- Extracted text
3D genome mapping may lead to the treatment of deadliest pediatric brain tumors

Researchers led by Sanford Burnham Prebys assistant professor Lukas Chavez, Ph.D., are leveraging the latest technology to take a never-before-seen look at ependymoma, one of the deadliest pediatric brain tumors. By visualizing how the genome is organized and arranged within tumor cells, they were able to reveal genes in tumors that may be future targets for therapy. The results appear in Nature Communications.

The human genome is made up of many protein-coding genes and an even greater number of noncoding sections, which are all tightly packaged and coiled up to fit inside the tiny nucleus of a cell. We're using cutting-edge technologies to look at the way that genome is packaged and coiled, which gives us a unique perspective on the mechanisms of gene regulation. This approach helps us understand the link between the shape of the genome and cancer."

Lukas Chavez, Ph.D., Assistant Professor, Sanford Burnham Prebys

Tumors of the brain and spinal cord, including ependymomas, are the most common malignant cancers in children up to age 14 and the leading cause of death by disease during childhood in the United States.

"Ependymomas come in many different genetic and molecular subtypes that can affect how well patients respond to treatment," says Chavez. "The current standard-of-care treatment includes surgery followed by radiation, which bears the risk of long-term, therapy-induced neurological side effects as well as secondary cancers. New, targeted therapeutic options for ependymoma are desperately needed. If successful, our research will lead to new, effective medications to treat these dangerous cancers."

The researchers focused on the most common and aggressive forms of the disease, which occur mainly in young children. They used an emerging technique called 3D genome mapping, which visualizes how genes are organized within the nucleus of cells.

"Science has historically studied the genome in two dimensions, focusing on how genes are arranged in long, linear sequences," says Chavez. "But the genome is a 3D object like anything else, and the way that genes are arranged in space makes a difference in how those genes are expressed in the body."

The researchers studied previously undiscovered loops in the genomes of ependymoma tumors. These loops change the way that genes are expressed, which in turn produces signals that help tumors grow.

- Records
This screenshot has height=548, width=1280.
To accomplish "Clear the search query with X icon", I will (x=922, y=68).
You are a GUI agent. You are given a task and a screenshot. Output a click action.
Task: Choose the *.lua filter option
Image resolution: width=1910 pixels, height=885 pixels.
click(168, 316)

---

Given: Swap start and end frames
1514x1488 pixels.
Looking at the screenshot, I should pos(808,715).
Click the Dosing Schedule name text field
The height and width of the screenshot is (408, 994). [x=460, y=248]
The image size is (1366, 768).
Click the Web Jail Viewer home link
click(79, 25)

...

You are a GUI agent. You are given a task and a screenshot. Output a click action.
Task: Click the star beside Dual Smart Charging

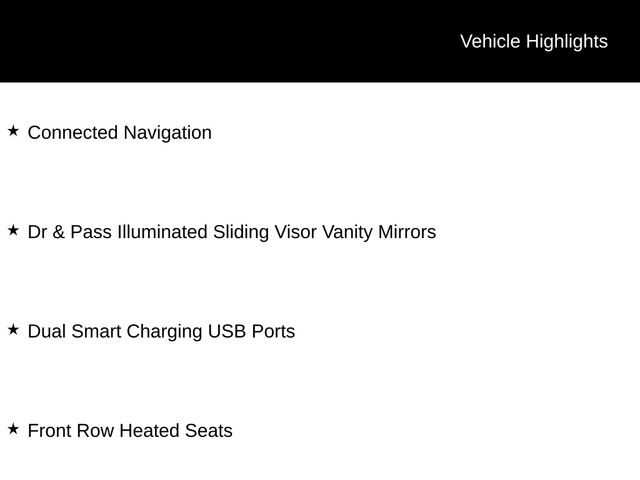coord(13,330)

- Your task
Rewrite the passage of the article on 3D genome mapping of ependymoma that begins at the words "3D genome mapping may" and stops after "in Nature Communications.", putting "most lethal" wherever "deadliest" appears. Rely only on the article about 3D genome mapping of ependymoma for the work that comes next.

- Exercise solution
3D genome mapping may lead to the treatment of most lethal pediatric brain tumors

Researchers led by Sanford Burnham Prebys assistant professor Lukas Chavez, Ph.D., are leveraging the latest technology to take a never-before-seen look at ependymoma, one of the most lethal pediatric brain tumors. By visualizing how the genome is organized and arranged within tumor cells, they were able to reveal genes in tumors that may be future targets for therapy. The results appear in Nature Communications.